В предутреннем сумраке каюты она снова и снова закрывала глаза. И мгновенно перед ее мысленным взором появлялось его лицо с правильными, почти классическими чертами, прямой нос, неширокие скулы, волевой подбородок… И глаза, удивительно меняющие цвет, но неизменно излучающие доброту и надежность.

Она представляла его широкие плечи, взмывающие над водой, его сильные руки, расталкивающие волны, и вдруг ей захотелось прижаться к этим рукам, ощутить их на своем теле.

Когда девушка забылась коротким сном, уже взошло солнце.
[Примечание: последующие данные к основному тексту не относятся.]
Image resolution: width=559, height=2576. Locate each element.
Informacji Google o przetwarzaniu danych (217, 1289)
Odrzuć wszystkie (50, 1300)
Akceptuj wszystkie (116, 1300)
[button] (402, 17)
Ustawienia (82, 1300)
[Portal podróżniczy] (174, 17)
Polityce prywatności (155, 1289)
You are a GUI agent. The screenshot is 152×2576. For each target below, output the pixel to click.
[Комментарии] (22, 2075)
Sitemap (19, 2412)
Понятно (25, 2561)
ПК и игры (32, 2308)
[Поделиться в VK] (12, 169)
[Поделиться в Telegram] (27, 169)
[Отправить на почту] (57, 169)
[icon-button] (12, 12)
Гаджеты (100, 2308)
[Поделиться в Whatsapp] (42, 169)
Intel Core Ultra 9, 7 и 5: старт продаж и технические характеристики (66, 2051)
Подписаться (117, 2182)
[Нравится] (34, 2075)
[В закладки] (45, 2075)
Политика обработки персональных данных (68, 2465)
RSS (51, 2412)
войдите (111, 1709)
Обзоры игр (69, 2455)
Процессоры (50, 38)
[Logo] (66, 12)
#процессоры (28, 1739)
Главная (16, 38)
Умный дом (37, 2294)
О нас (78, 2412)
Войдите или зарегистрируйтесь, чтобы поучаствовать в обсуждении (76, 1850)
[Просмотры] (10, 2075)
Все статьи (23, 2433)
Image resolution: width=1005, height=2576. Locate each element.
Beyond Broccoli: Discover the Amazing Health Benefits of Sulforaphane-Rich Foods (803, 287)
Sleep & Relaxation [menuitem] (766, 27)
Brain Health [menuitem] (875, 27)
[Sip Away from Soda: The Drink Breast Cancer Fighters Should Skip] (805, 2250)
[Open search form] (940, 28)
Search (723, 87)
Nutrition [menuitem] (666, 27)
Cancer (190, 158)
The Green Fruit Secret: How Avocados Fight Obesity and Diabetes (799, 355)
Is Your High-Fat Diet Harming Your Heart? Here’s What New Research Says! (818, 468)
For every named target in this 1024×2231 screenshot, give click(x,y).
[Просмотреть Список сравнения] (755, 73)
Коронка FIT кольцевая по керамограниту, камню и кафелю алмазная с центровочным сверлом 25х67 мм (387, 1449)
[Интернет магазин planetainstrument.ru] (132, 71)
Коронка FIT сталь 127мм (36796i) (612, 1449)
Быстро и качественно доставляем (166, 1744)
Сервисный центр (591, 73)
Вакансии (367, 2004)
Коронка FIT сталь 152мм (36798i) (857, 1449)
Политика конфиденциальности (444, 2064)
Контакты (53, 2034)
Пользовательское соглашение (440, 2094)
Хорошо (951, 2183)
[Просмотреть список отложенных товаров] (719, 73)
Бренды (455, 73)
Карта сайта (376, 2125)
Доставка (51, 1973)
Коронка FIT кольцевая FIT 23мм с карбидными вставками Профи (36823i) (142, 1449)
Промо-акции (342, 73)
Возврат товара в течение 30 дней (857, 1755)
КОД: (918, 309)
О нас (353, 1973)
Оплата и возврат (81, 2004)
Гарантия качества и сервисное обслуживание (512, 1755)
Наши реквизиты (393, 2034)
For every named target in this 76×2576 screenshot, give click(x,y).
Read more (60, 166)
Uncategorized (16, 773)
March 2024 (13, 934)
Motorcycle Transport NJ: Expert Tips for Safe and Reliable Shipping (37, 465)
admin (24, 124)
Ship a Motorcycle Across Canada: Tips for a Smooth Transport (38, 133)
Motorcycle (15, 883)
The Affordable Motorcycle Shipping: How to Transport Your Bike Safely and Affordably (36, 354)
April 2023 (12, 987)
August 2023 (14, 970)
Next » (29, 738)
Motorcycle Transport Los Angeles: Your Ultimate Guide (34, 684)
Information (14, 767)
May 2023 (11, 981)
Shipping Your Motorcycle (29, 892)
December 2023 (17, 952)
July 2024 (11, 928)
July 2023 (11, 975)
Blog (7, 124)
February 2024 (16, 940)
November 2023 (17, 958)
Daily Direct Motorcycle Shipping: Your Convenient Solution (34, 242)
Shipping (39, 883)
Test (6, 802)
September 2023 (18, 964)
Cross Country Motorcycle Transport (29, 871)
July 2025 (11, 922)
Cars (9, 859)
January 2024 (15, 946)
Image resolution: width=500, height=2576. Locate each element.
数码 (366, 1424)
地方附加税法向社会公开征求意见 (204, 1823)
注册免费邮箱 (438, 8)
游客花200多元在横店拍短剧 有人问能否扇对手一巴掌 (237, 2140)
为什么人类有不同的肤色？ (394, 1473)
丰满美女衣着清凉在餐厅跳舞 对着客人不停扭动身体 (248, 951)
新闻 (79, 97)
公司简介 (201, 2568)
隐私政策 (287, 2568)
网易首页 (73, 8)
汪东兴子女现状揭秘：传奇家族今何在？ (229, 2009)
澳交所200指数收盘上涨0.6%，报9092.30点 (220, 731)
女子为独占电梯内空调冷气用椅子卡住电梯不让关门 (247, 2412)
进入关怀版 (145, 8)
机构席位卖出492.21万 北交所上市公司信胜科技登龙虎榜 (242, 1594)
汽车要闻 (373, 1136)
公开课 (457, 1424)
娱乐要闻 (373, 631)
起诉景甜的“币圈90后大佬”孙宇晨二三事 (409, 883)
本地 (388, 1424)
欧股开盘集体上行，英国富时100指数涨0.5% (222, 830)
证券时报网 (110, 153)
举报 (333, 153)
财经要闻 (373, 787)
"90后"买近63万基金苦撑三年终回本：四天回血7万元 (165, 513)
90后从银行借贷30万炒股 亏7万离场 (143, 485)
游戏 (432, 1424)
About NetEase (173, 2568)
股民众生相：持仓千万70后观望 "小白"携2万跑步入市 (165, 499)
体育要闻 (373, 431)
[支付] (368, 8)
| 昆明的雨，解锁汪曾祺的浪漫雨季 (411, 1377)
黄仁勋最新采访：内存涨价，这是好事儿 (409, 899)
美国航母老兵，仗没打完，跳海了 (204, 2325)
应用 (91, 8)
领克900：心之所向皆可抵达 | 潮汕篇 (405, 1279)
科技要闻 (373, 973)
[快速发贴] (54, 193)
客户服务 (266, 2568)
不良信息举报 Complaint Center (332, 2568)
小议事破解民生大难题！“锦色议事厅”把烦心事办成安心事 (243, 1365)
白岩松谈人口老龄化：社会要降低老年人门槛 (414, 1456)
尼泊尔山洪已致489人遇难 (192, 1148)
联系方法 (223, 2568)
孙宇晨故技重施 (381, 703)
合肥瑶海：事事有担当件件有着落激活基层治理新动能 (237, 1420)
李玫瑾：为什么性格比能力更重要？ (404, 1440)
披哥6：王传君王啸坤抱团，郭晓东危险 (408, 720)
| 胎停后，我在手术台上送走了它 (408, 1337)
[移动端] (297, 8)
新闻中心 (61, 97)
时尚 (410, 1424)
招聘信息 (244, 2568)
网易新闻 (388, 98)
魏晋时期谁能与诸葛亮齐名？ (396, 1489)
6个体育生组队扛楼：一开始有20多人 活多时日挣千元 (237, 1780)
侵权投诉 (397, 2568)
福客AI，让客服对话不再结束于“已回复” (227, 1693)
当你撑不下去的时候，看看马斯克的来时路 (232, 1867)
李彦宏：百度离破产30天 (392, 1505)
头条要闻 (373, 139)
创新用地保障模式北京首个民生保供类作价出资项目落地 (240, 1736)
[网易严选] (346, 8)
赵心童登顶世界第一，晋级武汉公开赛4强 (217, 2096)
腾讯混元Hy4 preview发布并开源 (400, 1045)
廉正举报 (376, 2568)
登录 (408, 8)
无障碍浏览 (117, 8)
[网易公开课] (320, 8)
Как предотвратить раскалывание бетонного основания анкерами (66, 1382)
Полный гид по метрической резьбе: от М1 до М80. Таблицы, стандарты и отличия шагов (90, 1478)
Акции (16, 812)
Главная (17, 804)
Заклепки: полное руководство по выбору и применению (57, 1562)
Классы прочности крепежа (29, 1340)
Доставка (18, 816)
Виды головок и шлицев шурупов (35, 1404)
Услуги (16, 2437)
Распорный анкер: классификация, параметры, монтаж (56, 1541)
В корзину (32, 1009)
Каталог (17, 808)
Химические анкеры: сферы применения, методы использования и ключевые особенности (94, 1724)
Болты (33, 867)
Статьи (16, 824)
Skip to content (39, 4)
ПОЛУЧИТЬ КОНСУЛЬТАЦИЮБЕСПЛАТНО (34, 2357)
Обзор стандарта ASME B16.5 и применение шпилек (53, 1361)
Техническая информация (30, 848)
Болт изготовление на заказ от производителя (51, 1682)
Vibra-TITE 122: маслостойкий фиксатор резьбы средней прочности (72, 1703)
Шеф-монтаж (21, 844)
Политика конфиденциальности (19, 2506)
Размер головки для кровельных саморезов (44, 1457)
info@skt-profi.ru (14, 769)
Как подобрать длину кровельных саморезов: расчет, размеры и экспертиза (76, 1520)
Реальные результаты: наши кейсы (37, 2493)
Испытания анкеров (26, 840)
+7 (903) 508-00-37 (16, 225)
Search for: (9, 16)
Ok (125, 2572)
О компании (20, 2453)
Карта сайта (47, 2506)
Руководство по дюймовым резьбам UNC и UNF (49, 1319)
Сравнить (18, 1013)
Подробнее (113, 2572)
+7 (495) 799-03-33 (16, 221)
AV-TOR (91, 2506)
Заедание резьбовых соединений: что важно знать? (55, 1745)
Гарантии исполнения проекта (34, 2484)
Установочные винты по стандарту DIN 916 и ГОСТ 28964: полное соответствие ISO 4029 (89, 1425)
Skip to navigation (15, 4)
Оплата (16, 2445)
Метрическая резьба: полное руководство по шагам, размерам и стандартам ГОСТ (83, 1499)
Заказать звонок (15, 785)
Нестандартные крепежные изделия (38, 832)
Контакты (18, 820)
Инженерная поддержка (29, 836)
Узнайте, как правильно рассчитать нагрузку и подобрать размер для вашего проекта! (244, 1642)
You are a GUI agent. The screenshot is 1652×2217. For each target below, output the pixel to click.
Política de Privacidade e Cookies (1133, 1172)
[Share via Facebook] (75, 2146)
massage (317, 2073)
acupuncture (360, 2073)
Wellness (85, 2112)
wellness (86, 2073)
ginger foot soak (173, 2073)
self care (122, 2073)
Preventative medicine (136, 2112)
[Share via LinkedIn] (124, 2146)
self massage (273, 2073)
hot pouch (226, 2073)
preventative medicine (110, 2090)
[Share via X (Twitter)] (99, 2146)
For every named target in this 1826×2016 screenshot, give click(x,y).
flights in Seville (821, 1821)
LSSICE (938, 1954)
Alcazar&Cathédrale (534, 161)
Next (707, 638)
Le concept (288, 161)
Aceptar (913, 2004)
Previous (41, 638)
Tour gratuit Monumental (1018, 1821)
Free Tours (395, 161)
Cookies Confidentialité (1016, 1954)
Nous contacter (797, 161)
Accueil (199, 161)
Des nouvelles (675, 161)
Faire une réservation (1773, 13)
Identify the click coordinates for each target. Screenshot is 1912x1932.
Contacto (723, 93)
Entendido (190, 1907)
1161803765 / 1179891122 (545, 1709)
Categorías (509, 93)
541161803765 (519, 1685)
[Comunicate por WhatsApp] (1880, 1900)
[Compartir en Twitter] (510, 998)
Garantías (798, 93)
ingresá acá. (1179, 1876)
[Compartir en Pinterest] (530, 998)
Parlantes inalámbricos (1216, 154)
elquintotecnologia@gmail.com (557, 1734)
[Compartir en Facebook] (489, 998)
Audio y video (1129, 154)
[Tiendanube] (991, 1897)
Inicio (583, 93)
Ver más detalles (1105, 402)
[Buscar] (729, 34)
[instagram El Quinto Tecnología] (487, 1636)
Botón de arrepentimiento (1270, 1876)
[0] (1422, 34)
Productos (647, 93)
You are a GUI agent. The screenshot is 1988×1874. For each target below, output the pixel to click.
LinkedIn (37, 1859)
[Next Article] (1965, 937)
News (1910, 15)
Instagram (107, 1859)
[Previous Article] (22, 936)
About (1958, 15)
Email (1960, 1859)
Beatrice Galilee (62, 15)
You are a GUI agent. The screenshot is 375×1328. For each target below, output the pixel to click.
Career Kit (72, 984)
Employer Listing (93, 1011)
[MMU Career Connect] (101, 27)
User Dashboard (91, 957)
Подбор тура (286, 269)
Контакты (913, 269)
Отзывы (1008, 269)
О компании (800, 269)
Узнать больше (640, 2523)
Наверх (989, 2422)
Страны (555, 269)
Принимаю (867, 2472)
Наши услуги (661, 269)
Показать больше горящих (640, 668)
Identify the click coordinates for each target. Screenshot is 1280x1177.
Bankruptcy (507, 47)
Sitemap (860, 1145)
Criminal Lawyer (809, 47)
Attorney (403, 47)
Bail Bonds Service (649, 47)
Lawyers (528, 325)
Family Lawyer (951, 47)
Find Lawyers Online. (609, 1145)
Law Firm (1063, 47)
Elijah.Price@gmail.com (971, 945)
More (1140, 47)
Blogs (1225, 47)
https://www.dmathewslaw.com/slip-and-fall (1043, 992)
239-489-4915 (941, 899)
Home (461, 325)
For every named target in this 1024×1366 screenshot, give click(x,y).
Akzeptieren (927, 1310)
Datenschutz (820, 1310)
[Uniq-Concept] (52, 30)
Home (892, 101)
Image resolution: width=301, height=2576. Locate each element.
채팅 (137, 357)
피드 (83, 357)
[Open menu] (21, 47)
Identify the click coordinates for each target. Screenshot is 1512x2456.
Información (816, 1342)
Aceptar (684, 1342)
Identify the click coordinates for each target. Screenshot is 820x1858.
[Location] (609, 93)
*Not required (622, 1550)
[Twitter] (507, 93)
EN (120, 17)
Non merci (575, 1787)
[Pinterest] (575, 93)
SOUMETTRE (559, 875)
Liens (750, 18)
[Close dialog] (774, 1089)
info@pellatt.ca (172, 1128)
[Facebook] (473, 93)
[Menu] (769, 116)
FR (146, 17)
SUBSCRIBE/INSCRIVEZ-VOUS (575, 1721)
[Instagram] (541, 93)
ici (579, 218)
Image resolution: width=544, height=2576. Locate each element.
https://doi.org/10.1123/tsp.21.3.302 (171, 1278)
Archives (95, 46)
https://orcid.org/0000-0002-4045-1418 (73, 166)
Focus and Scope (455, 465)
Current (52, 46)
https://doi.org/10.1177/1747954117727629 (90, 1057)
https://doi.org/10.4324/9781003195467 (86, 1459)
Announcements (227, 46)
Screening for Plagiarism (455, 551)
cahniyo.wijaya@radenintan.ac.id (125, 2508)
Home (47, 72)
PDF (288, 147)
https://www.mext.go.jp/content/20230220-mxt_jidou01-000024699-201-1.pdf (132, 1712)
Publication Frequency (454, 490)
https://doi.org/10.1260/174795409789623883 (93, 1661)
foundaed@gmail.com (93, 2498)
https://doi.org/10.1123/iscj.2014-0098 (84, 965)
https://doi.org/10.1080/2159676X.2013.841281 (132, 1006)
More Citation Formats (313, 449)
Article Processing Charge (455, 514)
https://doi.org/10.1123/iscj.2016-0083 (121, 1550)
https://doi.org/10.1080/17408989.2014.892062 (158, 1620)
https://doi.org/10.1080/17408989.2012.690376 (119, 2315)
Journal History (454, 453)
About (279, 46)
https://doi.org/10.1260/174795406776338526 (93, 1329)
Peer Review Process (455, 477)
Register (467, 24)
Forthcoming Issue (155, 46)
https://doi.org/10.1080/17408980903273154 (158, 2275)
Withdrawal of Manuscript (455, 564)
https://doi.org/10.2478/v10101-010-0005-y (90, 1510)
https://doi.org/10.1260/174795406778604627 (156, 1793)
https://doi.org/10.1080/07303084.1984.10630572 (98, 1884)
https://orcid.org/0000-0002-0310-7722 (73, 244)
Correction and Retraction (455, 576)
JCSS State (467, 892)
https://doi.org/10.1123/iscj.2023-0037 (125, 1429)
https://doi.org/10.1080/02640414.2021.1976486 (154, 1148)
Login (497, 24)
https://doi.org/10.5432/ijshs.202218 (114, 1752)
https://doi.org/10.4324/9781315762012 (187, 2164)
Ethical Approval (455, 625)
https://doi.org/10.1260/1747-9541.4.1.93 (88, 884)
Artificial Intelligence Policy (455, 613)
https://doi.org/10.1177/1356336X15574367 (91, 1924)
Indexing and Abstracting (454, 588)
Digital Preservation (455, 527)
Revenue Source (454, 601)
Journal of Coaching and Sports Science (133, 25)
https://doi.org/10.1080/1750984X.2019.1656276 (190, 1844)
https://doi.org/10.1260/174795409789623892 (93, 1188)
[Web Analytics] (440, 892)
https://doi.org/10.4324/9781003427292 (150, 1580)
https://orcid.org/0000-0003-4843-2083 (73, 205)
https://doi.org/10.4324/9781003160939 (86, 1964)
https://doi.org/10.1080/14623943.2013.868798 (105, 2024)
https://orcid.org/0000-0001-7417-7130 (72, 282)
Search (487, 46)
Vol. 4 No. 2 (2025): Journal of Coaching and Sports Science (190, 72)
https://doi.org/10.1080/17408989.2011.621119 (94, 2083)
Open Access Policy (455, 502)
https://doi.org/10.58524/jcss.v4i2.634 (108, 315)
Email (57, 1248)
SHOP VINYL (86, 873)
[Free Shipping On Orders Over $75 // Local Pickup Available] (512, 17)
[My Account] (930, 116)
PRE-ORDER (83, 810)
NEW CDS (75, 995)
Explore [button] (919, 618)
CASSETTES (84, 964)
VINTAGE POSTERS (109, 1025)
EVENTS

"И был вечер, и было утро", - нараспев процитировала Татьяна.

- По-моему уже день.

- Да уж… Ты улыбалась, когда спала, подружка.

- Да? Отчего?

- Тебе лучше знать…

Пароход стоял в Ялтинском порту. Великолепный южный город террасами спускался к морю. В открытый иллюминатор едва не залетали чайки…

А потом они купались, загорали, играли в мяч, снова купались… После обеда предстояла экскурсия к Ласточкину гнезду. Они шли по лестнице, держась за руки, и Алексей незаметно помогал Ольге преодолевать крутой подъем.

На одной из смотровых площадок курортный художник маленькими ножничками ловко вырезал из темной бумаги профили. Ольга и Алексей позировали ему по нескольку минут и получили свои уменьшенные тени. Удивительным образом их профили оказались похожи: прямые носы, тонкие губы. Молодые люди рассмеялись, заметив это сходство.

- Хорошая примета, Оля.

- Будем надеяться.

С высоты прибрежная вода выглядела почти совсем прозрачной и удивительно бирюзовой.

- В здешней воде растворено много солей меди. Потому такой цвет, - предположила Ольга.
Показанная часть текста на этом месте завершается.